- [Problem]: Working from the records beneath this line, reproduce each one exactly.

Segment Open

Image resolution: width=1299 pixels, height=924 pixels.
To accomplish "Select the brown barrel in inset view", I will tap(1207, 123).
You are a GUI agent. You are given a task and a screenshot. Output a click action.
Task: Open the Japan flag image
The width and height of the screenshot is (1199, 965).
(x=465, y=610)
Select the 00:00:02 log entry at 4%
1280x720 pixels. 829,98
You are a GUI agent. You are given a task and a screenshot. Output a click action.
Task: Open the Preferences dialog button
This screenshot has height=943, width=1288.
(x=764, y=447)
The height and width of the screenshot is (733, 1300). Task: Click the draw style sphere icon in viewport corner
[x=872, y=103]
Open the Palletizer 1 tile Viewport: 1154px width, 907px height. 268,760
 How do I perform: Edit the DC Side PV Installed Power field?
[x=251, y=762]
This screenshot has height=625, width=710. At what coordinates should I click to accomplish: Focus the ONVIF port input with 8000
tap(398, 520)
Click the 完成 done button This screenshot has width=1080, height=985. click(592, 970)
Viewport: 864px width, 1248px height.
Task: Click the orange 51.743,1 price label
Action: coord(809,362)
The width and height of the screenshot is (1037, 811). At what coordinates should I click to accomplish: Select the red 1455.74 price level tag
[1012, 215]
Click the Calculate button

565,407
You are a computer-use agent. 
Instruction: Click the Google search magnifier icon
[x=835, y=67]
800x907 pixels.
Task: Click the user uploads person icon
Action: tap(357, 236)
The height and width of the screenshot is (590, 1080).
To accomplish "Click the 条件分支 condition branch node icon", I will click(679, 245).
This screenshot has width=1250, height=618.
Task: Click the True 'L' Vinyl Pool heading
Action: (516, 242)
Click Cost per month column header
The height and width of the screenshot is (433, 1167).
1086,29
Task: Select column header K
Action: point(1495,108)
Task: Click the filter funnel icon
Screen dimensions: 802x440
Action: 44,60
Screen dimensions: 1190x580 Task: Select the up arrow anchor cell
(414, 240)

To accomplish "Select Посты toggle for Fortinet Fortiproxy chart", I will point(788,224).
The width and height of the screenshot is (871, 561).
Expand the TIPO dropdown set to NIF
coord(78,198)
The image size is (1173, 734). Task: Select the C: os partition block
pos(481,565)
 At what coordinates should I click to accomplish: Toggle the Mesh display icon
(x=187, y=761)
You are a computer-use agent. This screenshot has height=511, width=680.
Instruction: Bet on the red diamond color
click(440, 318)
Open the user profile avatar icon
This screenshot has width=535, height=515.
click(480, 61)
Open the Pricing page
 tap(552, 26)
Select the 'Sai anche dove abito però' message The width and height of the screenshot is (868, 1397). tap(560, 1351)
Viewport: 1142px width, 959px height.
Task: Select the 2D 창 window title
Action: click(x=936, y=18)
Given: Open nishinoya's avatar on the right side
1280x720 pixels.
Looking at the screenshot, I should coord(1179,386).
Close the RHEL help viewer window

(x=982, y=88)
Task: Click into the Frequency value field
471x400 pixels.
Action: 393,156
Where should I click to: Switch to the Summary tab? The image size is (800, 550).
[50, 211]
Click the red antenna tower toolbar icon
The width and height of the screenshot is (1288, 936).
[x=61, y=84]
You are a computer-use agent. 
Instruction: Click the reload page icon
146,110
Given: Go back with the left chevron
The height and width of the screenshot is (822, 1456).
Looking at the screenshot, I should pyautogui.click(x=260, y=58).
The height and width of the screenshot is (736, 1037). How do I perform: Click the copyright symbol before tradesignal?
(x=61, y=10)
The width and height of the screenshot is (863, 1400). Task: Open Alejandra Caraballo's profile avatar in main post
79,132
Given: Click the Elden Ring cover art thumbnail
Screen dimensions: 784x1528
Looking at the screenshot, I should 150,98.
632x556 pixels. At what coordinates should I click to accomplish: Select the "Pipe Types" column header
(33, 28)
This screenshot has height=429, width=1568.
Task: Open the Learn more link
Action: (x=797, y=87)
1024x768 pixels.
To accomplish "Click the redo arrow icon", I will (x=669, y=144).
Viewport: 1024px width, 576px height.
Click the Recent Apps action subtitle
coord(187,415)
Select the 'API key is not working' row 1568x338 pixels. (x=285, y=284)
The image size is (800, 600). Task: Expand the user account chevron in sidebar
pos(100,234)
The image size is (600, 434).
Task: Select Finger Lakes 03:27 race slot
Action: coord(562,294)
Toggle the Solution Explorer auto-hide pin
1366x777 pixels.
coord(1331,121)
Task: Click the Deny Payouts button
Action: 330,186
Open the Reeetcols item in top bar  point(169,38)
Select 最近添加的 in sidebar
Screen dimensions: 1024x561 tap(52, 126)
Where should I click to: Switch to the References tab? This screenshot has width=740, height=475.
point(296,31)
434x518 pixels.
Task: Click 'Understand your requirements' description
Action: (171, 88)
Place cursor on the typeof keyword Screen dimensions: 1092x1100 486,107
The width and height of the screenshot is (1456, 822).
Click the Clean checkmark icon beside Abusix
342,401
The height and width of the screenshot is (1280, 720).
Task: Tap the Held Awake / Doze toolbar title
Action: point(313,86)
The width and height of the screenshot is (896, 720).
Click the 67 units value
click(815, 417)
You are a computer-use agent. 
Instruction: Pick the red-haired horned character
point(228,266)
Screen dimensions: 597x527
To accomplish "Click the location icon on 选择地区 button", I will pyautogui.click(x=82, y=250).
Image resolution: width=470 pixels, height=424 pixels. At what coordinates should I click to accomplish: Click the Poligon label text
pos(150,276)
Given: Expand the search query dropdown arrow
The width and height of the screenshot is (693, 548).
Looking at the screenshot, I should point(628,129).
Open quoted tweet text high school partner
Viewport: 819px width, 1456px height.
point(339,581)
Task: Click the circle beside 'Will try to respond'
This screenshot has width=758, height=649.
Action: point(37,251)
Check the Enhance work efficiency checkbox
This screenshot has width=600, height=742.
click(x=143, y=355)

Segment Closed

- [Task response]:
Image resolution: width=1299 pixels, height=924 pixels.
To accomplish "Select the brown barrel in inset view", I will tap(1207, 123).
You are a GUI agent. You are given a task and a screenshot. Output a click action.
Task: Open the Japan flag image
The width and height of the screenshot is (1199, 965).
(x=465, y=610)
Select the 00:00:02 log entry at 4%
1280x720 pixels. 829,98
You are a GUI agent. You are given a task and a screenshot. Output a click action.
Task: Open the Preferences dialog button
This screenshot has height=943, width=1288.
(x=764, y=447)
The height and width of the screenshot is (733, 1300). Task: Click the draw style sphere icon in viewport corner
[x=872, y=103]
Open the Palletizer 1 tile Viewport: 1154px width, 907px height. 268,760
 How do I perform: Edit the DC Side PV Installed Power field?
[x=251, y=762]
This screenshot has height=625, width=710. At what coordinates should I click to accomplish: Focus the ONVIF port input with 8000
tap(398, 520)
Click the 完成 done button This screenshot has width=1080, height=985. click(592, 970)
Viewport: 864px width, 1248px height.
Task: Click the orange 51.743,1 price label
Action: coord(809,362)
The width and height of the screenshot is (1037, 811). At what coordinates should I click to accomplish: Select the red 1455.74 price level tag
[1012, 215]
Click the Calculate button

565,407
You are a computer-use agent. 
Instruction: Click the Google search magnifier icon
[x=835, y=67]
800x907 pixels.
Task: Click the user uploads person icon
Action: tap(357, 236)
The height and width of the screenshot is (590, 1080).
To accomplish "Click the 条件分支 condition branch node icon", I will click(679, 245).
This screenshot has width=1250, height=618.
Task: Click the True 'L' Vinyl Pool heading
Action: (516, 242)
Click Cost per month column header
The height and width of the screenshot is (433, 1167).
1086,29
Task: Select column header K
Action: point(1495,108)
Task: Click the filter funnel icon
Screen dimensions: 802x440
Action: 44,60
Screen dimensions: 1190x580 Task: Select the up arrow anchor cell
(414, 240)

To accomplish "Select Посты toggle for Fortinet Fortiproxy chart", I will point(788,224).
The width and height of the screenshot is (871, 561).
Expand the TIPO dropdown set to NIF
coord(78,198)
The image size is (1173, 734). Task: Select the C: os partition block
pos(481,565)
 At what coordinates should I click to accomplish: Toggle the Mesh display icon
(x=187, y=761)
You are a computer-use agent. This screenshot has height=511, width=680.
Instruction: Bet on the red diamond color
click(440, 318)
Open the user profile avatar icon
This screenshot has width=535, height=515.
click(480, 61)
Open the Pricing page
 tap(552, 26)
Select the 'Sai anche dove abito però' message The width and height of the screenshot is (868, 1397). tap(560, 1351)
Viewport: 1142px width, 959px height.
Task: Select the 2D 창 window title
Action: click(x=936, y=18)
Given: Open nishinoya's avatar on the right side
1280x720 pixels.
Looking at the screenshot, I should coord(1179,386).
Close the RHEL help viewer window

(x=982, y=88)
Task: Click into the Frequency value field
471x400 pixels.
Action: 393,156
Where should I click to: Switch to the Summary tab? The image size is (800, 550).
[50, 211]
Click the red antenna tower toolbar icon
The width and height of the screenshot is (1288, 936).
[x=61, y=84]
You are a computer-use agent. 
Instruction: Click the reload page icon
146,110
Given: Go back with the left chevron
The height and width of the screenshot is (822, 1456).
Looking at the screenshot, I should pyautogui.click(x=260, y=58).
The height and width of the screenshot is (736, 1037). How do I perform: Click the copyright symbol before tradesignal?
(x=61, y=10)
The width and height of the screenshot is (863, 1400). Task: Open Alejandra Caraballo's profile avatar in main post
79,132
Given: Click the Elden Ring cover art thumbnail
Screen dimensions: 784x1528
Looking at the screenshot, I should 150,98.
632x556 pixels. At what coordinates should I click to accomplish: Select the "Pipe Types" column header
(33, 28)
This screenshot has height=429, width=1568.
Task: Open the Learn more link
Action: (x=797, y=87)
1024x768 pixels.
To accomplish "Click the redo arrow icon", I will (x=669, y=144).
Viewport: 1024px width, 576px height.
Click the Recent Apps action subtitle
coord(187,415)
Select the 'API key is not working' row 1568x338 pixels. (x=285, y=284)
The image size is (800, 600). Task: Expand the user account chevron in sidebar
pos(100,234)
The image size is (600, 434).
Task: Select Finger Lakes 03:27 race slot
Action: coord(562,294)
Toggle the Solution Explorer auto-hide pin
1366x777 pixels.
coord(1331,121)
Task: Click the Deny Payouts button
Action: 330,186
Open the Reeetcols item in top bar  point(169,38)
Select 最近添加的 in sidebar
Screen dimensions: 1024x561 tap(52, 126)
Where should I click to: Switch to the References tab? This screenshot has width=740, height=475.
point(296,31)
434x518 pixels.
Task: Click 'Understand your requirements' description
Action: (171, 88)
Place cursor on the typeof keyword Screen dimensions: 1092x1100 486,107
The width and height of the screenshot is (1456, 822).
Click the Clean checkmark icon beside Abusix
342,401
The height and width of the screenshot is (1280, 720).
Task: Tap the Held Awake / Doze toolbar title
Action: point(313,86)
The width and height of the screenshot is (896, 720).
Click the 67 units value
click(815, 417)
You are a computer-use agent. 
Instruction: Pick the red-haired horned character
point(228,266)
Screen dimensions: 597x527
To accomplish "Click the location icon on 选择地区 button", I will pyautogui.click(x=82, y=250).
Image resolution: width=470 pixels, height=424 pixels. At what coordinates should I click to accomplish: Click the Poligon label text
pos(150,276)
Given: Expand the search query dropdown arrow
The width and height of the screenshot is (693, 548).
Looking at the screenshot, I should point(628,129).
Open quoted tweet text high school partner
Viewport: 819px width, 1456px height.
point(339,581)
Task: Click the circle beside 'Will try to respond'
This screenshot has width=758, height=649.
Action: point(37,251)
Check the Enhance work efficiency checkbox
This screenshot has width=600, height=742.
click(x=143, y=355)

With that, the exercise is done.